▶ **Text shown**

Recent Scrutiny of Asset Protection Trust Providers

In the last couple of weeks, Tax Policy Associates published a scathing article on MP Estate Planning, an unregulated advisory company selling so-called “asset protection trusts”. MP Estate Planning is not alone in promoting such vehicles; Universal Asset Protection Ltd was also in the headlines in 2018 following the company’s liquidation and subsequent criminal investigations into its conduct.  Of particular concern in relation to MP Estate Planning is its significant online presence and use of social media platforms to market these schemes, making misleading claims about their effectiveness.

Asset protection trusts, also commonly promoted as “family protection trusts” or “protective property trusts”, typically involve an individual (the Settlor) placing assets, most commonly the family home, into trust for the benefit of their children and grandchildren (the Beneficiaries).

▶ **Provided information**
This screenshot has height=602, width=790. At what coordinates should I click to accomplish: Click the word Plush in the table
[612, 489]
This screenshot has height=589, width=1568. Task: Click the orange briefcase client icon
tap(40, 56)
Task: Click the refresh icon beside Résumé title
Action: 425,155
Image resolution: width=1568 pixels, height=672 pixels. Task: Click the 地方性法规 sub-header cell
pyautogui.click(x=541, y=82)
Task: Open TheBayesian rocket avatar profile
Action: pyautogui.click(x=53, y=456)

▶ **Objectives**
A – According to the text about asset protection trusts, why was Universal Asset Protection Ltd in the headlines in 2018?
B – Shorten the paragraph that begins "In the last couple of weeks" in the text about asset protection trusts, keeping its main facts.
C – Translate this sentence from the text about asset protection trusts into Spanish: "Asset protection trusts, also commonly promoted as “family protection trusts” or “protective property trusts”, typically involve an individual (the Settlor) placing assets, most commonly the family home, into trust for the benefit of their children and grandchildren (the Beneficiaries)."
The rows come from a different source than the text about asset protection trusts.

▶ **Final answers**
A – It was in the headlines because of the company's liquidation and the criminal investigations into its conduct that followed.

B – Tax Policy Associates recently published a scathing article on MP Estate Planning, an unregulated advisory company that sells "asset protection trusts." Other firms have promoted similar schemes. Universal Asset Protection Ltd made headlines in 2018 after its liquidation and the criminal investigations that followed. MP Estate Planning is especially concerning because it uses a large online and social media presence to market these schemes with misleading claims about their effectiveness.

C – Los fideicomisos de protección de activos, también promocionados comúnmente como «fideicomisos de protección familiar» o «fideicomisos de protección de bienes», suelen implicar que una persona (el Fideicomitente) coloque activos, por lo general la vivienda familiar, en un fideicomiso en beneficio de sus hijos y nietos (los Beneficiarios).